HBPO's size, with estimated revenue of €2.1 billion in 2018, technological expertise, and some 21 customers in 13 countries, enables Plastic Omnium to step up its development in the modularization and design of the smart car bodies of the future, faced with the technological challenges presented by autonomous and connected cars.

If these planned disposal and acquisition are carried out this year, Plastic Omnium's 2018 proforma economic revenue will amount to over €9 billion.

Further improvement in results expected in the first semester

In the second quarter of 2018, worldwide automotive production is expected to grow by more than 5%. On this basis, Plastic Omnium's business1, at constant perimeter and exchange rates, will grow even further.
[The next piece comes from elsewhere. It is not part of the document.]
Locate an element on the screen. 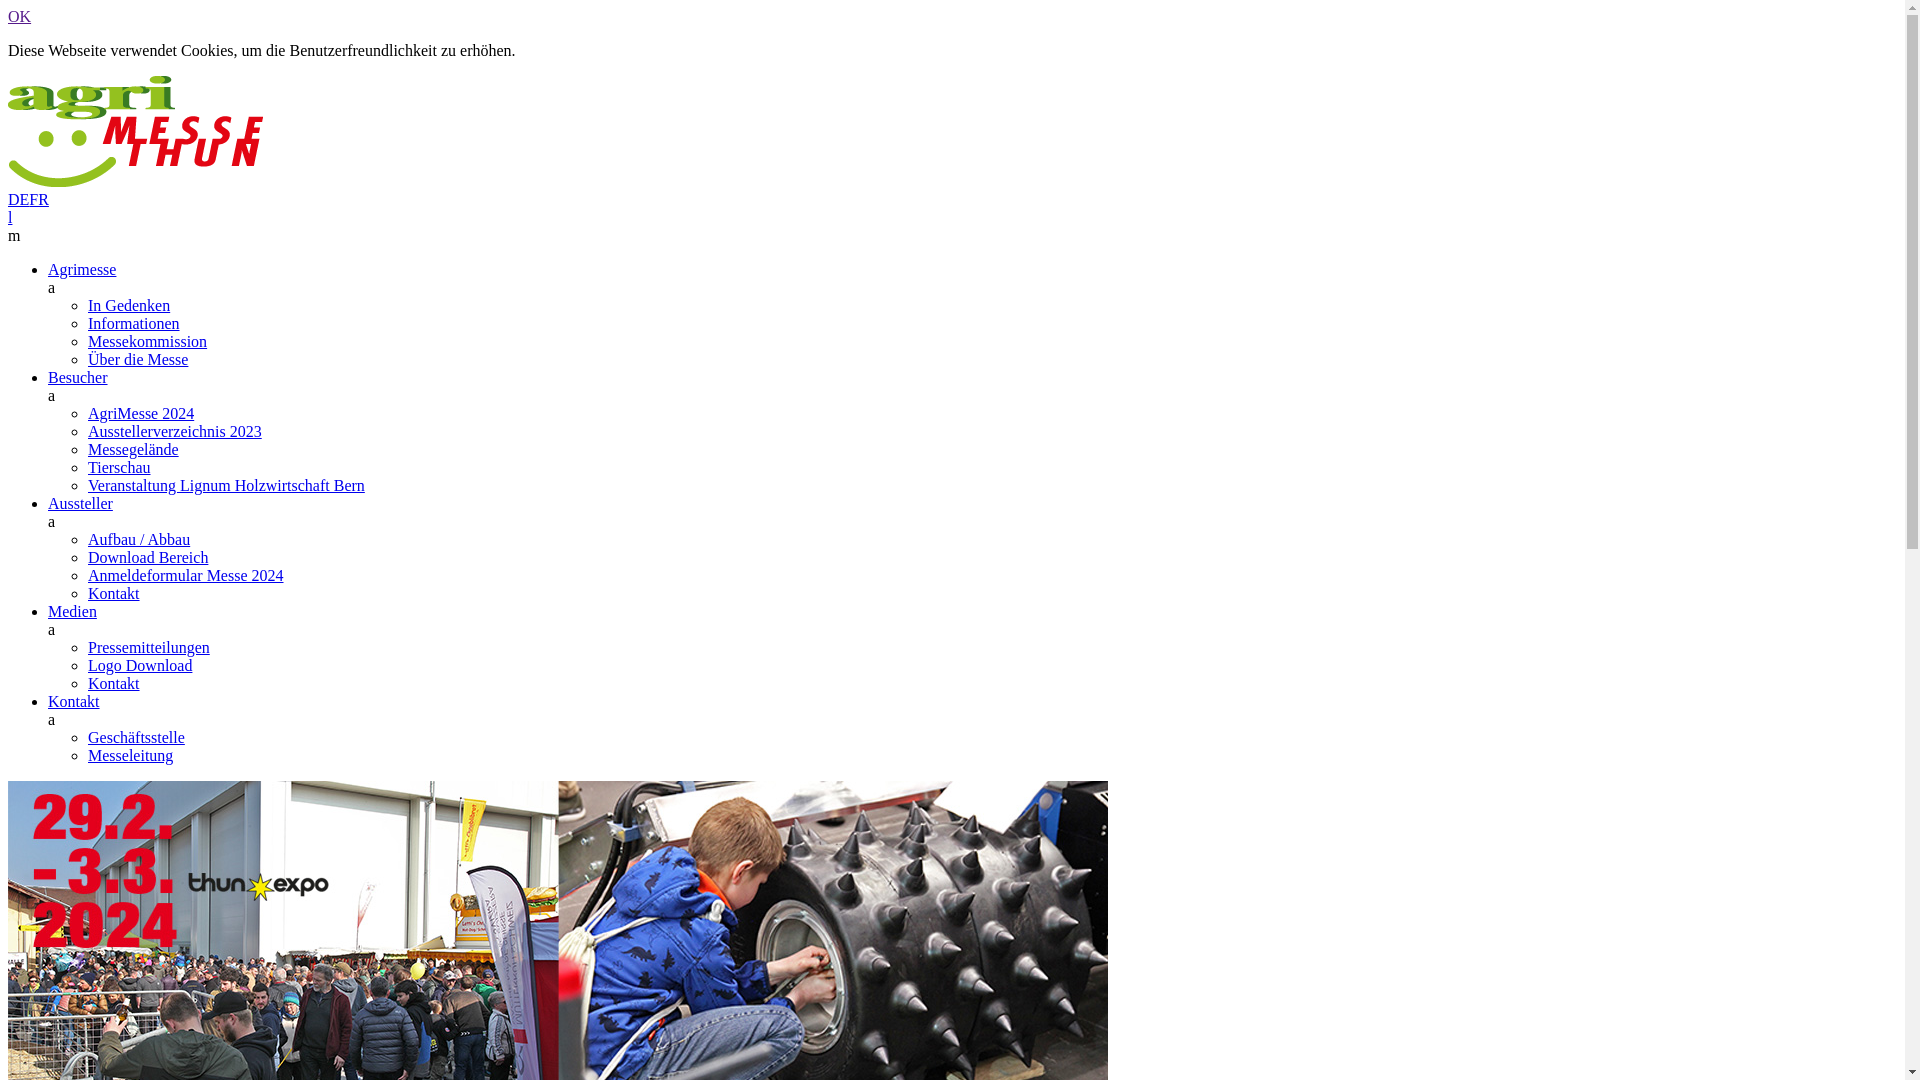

Backed by strong business levels, its order book, new plant openings and the streamlining of its business portfolio, Plastic Omnium will post further improvement in its results in the first semester 2018.

Calendar

April 26, 2018 Shareholders' Meeting –
Pavillon
Dauphine, Paris, 5.00 pm
May 4, 2018 Dividend payment date, set at €0.67
July 20,
2018
Half-year results for 2018
    1. Economic revenue at constant perimeter and exchange rates.
    1. Economic revenue corresponds to consolidated revenue, plus revenue from the Group's joint ventures, consolidated at their percentage of ownership. This metric reflects the operating and managerial realities of the Group.
    1. Consolidated revenue, pursuant to IFRS Standards 10-11-12, does not include the share of joint ventures, which are consolidated using the equity method.
    1. Perimeter effect: €54 million from the disposal of truck businesses in 2017, and - €9 million from the acquisition in 2017 of the Changchun plant in China.

Application of IFRS 15

Pursuant to IFRS 15 on January 1, 2018 set out in the 2017 consolidated financial statements (Section 1.1. Accounting policies, accounting rules and principles – available at www.plasticomnium.com), revenue from operations generated during the project phase (tooling and development) under automotive contracts is now recognized at the start of the production life.